§ **Required actions**:
**A)** According to the IPS design text, about how large is a complete Python distribution?
**B)** In the records, give the lines from the one holding "<< (83, 473)" through the one holding "Home (14, 133)", inclusive, again with "Sviluppo Rurale" swapped for "Pesca e Acquacoltura" and everything else unchanged. Return only those lines.

§ **Reading text**:

━━━━━━━━━━━━━━━━━━━━━━━━━━━━━━

Associated with the portable build system is the "portable tests" module. The initial IPS unit test system is partially based on ksh, which is not available natively on Windows. To permit unit testing on all supported platforms, the unit tests driven by ksh will also be converted to python. Also, the portable tests module includes use of the pylint tool to provide a check as to whether non-portable APIs are being used within the IPS code.
The software for all of the modules described so far reside within the source base for IPS itself.
In order to run the IPS commands, a Python run-time environment is required. On OpenSolaris-based distributions, an appropriate version of Python will always be available. However, on older Solaris versions, such as Solaris 9, or on some versions of Windows or Mac OS, Python may not be there at all, or the version of Python that is there may be too old. See reference #3. Therefore, this feature must provide for getting a version Python on the system. A complete Python distribution is about 35MB and includes much software that is not needed in order to run the IPS commands. To minimize the download and install overhead associated with obtaining Python for IPS use, this design provides for a minimized Python distribution that only includes the files that are actually needed by IPS and the tools that are part of Update Center. See section 4.4 for details on the minimized Python. This minimized Python is packaged in IPS package form so that it can be updated using the IPS tools if necessary. However, the initial download for the minimized Python will be provided by the "IPS bootstrap" module.
The IPS software itself is also packaged into IPS package form so that it too can be updated by the IPS tools.

━━━━━━━━━━━━━━━━━━━━━━━━━━━━━━

§ **Source records**:

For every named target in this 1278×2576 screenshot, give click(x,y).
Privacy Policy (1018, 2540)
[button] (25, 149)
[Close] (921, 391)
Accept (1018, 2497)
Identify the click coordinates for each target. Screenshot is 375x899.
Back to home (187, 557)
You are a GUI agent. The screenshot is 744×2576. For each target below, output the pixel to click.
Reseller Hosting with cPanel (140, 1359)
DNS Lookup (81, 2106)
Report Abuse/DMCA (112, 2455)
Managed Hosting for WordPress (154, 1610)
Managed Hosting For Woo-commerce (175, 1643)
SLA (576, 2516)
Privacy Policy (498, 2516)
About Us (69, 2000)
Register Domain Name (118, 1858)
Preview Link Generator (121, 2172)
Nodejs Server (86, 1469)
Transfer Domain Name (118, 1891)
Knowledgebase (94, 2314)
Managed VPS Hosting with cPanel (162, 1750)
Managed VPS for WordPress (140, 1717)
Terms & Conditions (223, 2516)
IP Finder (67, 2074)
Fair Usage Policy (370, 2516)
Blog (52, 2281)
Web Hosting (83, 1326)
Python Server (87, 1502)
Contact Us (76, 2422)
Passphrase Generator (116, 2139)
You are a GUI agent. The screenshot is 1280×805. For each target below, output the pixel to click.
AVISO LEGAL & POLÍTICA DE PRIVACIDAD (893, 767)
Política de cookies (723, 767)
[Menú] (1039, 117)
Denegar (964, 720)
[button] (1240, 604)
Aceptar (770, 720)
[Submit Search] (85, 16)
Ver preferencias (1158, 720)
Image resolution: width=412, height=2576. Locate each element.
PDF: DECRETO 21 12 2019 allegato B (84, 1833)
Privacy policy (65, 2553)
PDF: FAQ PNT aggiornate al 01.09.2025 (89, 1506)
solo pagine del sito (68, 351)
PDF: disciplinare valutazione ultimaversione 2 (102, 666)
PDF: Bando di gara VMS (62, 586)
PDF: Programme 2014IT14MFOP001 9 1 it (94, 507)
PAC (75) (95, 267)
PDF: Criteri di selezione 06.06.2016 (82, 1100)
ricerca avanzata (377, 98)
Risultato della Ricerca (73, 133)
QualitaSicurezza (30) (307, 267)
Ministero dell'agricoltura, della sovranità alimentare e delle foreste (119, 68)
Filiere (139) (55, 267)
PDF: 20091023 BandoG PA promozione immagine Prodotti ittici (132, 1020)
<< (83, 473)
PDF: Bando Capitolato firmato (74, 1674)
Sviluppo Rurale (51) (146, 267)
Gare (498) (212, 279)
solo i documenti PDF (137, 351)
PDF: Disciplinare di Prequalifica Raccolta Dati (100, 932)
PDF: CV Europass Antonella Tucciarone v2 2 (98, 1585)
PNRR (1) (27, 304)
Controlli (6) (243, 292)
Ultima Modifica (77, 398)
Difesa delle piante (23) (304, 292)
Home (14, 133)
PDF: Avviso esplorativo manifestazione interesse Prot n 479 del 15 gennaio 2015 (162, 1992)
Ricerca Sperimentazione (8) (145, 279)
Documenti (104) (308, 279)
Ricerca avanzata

━━━━━━━━━━━━━━━━━━━━━━━━━━━━━━

§ **Task-by-task outputs**:
**A)** About 35MB.

**B)**
<< (83, 473)
PDF: Bando Capitolato firmato (74, 1674)
Pesca e Acquacoltura (51) (146, 267)
Gare (498) (212, 279)
solo i documenti PDF (137, 351)
PDF: Disciplinare di Prequalifica Raccolta Dati (100, 932)
PDF: CV Europass Antonella Tucciarone v2 2 (98, 1585)
PNRR (1) (27, 304)
Controlli (6) (243, 292)
Ultima Modifica (77, 398)
Difesa delle piante (23) (304, 292)
Home (14, 133)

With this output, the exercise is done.